__Your task__
Print all of the following material line for line, with no changes.

__Available data__
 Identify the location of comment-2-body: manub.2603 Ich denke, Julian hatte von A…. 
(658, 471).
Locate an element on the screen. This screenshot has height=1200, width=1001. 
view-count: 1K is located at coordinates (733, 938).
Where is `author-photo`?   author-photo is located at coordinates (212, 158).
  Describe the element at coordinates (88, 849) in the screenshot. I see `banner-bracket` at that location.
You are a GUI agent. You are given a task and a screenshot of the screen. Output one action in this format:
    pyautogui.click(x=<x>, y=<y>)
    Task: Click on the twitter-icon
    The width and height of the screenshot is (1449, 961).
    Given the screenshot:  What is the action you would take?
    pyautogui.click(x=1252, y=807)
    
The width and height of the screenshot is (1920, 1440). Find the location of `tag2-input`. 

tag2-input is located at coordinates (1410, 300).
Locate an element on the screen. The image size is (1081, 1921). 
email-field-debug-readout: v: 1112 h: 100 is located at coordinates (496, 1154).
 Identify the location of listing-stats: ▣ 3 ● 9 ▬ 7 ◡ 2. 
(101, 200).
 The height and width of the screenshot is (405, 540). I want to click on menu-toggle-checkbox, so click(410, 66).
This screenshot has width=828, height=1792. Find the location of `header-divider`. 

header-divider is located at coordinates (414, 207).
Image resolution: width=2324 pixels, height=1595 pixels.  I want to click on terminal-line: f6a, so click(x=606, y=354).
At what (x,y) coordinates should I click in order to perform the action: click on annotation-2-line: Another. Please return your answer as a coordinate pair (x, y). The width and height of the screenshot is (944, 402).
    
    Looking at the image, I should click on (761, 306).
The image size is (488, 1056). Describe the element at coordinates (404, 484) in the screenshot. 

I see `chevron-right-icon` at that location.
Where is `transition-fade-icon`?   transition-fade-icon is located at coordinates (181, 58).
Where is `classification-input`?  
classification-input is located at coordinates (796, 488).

__Solution to the problem__
 Identify the location of comment-2-body: manub.2603 Ich denke, Julian hatte von A…. 
(658, 471).
Locate an element on the screen. This screenshot has height=1200, width=1001. 
view-count: 1K is located at coordinates (733, 938).
Where is `author-photo`?   author-photo is located at coordinates (212, 158).
  Describe the element at coordinates (88, 849) in the screenshot. I see `banner-bracket` at that location.
You are a GUI agent. You are given a task and a screenshot of the screen. Output one action in this format:
    pyautogui.click(x=<x>, y=<y>)
    Task: Click on the twitter-icon
    The width and height of the screenshot is (1449, 961).
    Given the screenshot:  What is the action you would take?
    pyautogui.click(x=1252, y=807)
    
The width and height of the screenshot is (1920, 1440). Find the location of `tag2-input`. 

tag2-input is located at coordinates (1410, 300).
Locate an element on the screen. The image size is (1081, 1921). 
email-field-debug-readout: v: 1112 h: 100 is located at coordinates (496, 1154).
 Identify the location of listing-stats: ▣ 3 ● 9 ▬ 7 ◡ 2. 
(101, 200).
 The height and width of the screenshot is (405, 540). I want to click on menu-toggle-checkbox, so click(410, 66).
This screenshot has width=828, height=1792. Find the location of `header-divider`. 

header-divider is located at coordinates (414, 207).
Image resolution: width=2324 pixels, height=1595 pixels.  I want to click on terminal-line: f6a, so click(x=606, y=354).
At what (x,y) coordinates should I click in order to perform the action: click on annotation-2-line: Another. Please return your answer as a coordinate pair (x, y). The width and height of the screenshot is (944, 402).
    
    Looking at the image, I should click on (761, 306).
The image size is (488, 1056). Describe the element at coordinates (404, 484) in the screenshot. 

I see `chevron-right-icon` at that location.
Where is `transition-fade-icon`?   transition-fade-icon is located at coordinates (181, 58).
Where is `classification-input`?  
classification-input is located at coordinates (796, 488).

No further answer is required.